Er

Errors in JavaScript

19 exercises

About Errors

Errors are useful to report when something is wrong or unexpected in a program or a piece of code.

They are javascript objects.

The main property of this object is message:

const error = new Error('Oops, something went wrong');

console.log(error.message);
// => "Oops, something went wrong"

Using the throw syntax, you can throw an Error.

throw new Error('Oops');

When an error is thrown, the current execution is stopped and resumes in the first catch block of the call stack.

try {
  throw new Error('Oops');
} catch (error) {
  console.log(error.message);
  // => "Oops"
}

As with any class in JavaScript, subclasses can inherit from Error to create Custom errors by using the extends keyword. The instanceof syntax will check if the error caught is an instance of a particular subclass of Error.

class CustomError extends Error {}

try {
  // ... Code that may throw an error
} catch (error) {
  if (error instanceof CustomError) {
    console.log('The error thrown is an instance of the CustomError');
  }
}

Error Types

In addition to the Error object, other built-in error objects exist.
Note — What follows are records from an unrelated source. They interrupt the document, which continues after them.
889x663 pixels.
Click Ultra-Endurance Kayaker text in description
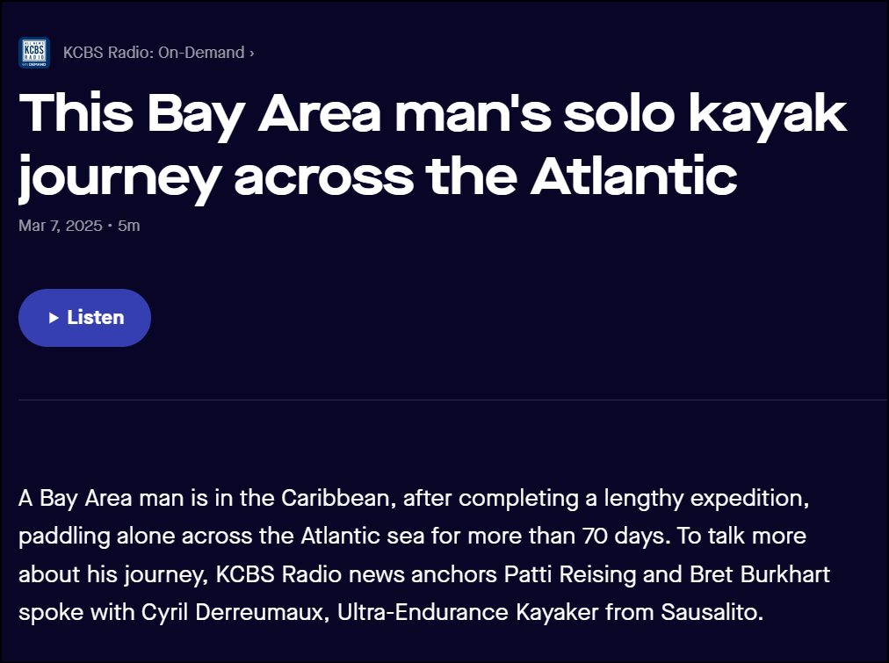[x=467, y=612]
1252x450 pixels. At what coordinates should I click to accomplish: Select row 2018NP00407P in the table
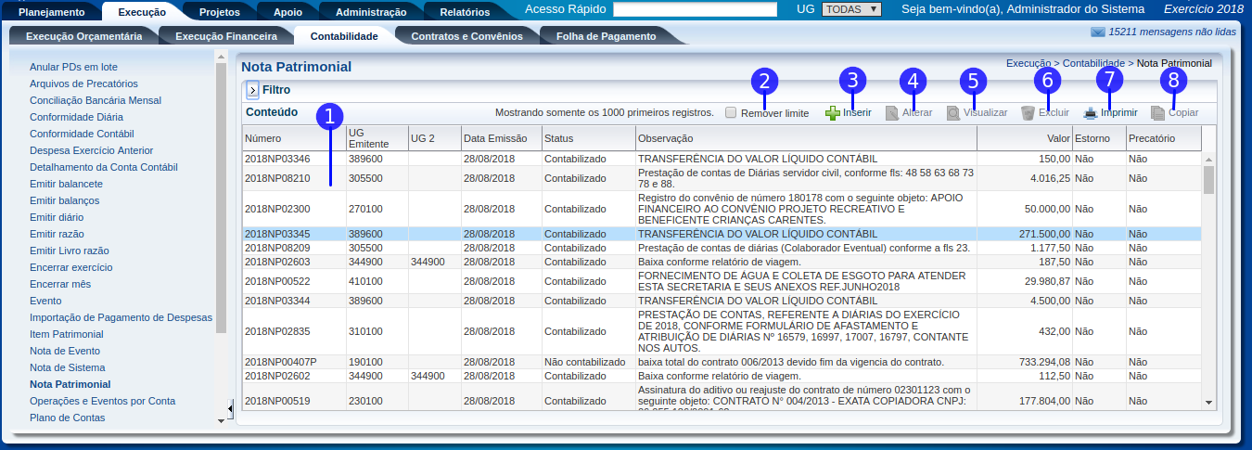281,362
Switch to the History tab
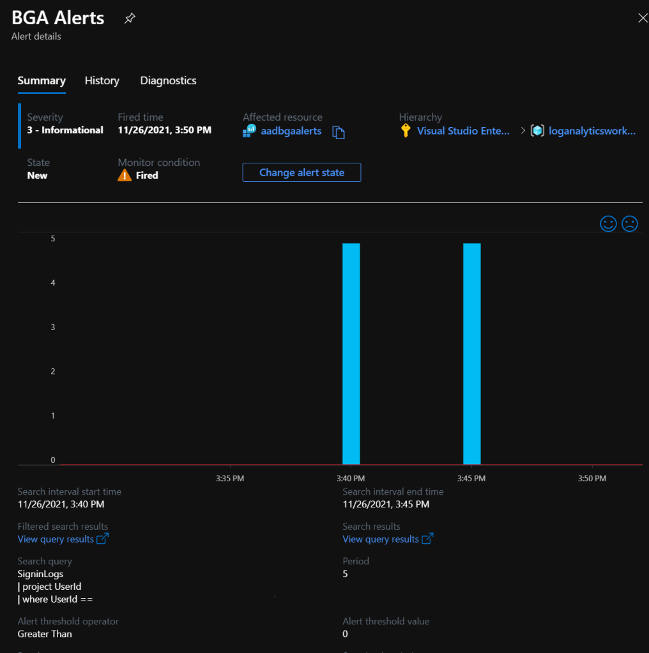This screenshot has width=649, height=653. tap(102, 80)
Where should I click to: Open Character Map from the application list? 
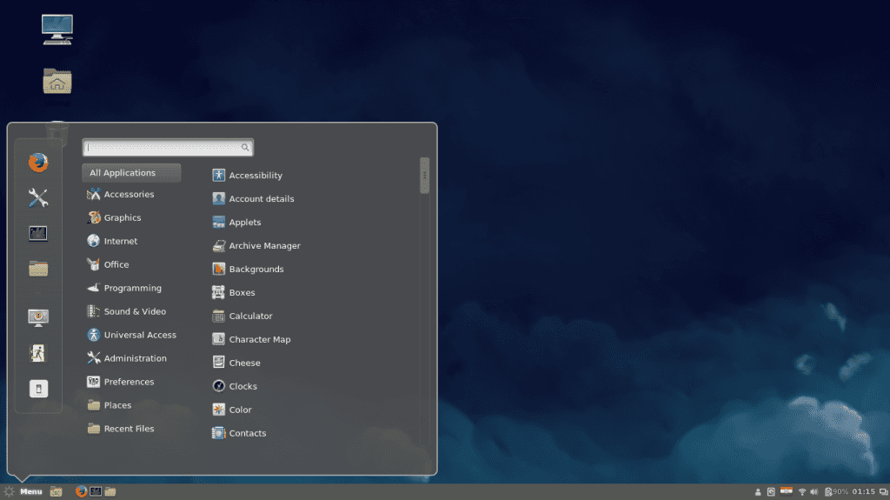click(259, 339)
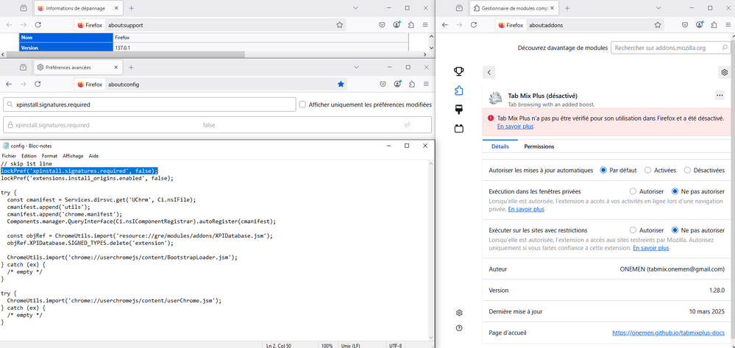Screen dimensions: 735x348
Task: Open add-ons manager gear tools menu
Action: 724,72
You can learn more about it here

Custom Errors

You can also define your own Custom error Type by creating a class that extends one of the built-ins Error Types

class MyCustomError extends Error {}

Throwing non-errors

While the syntax throw is usually used to throw an Error object, JavaScript is flexible and will let you throw a string, a null or any primitive type.

Error stacktraces

While this is not standard in JavaScript, most of the JavaScript environments implement a stack property on the Error objects, allowing you to get the stack trace of the error that was thrown.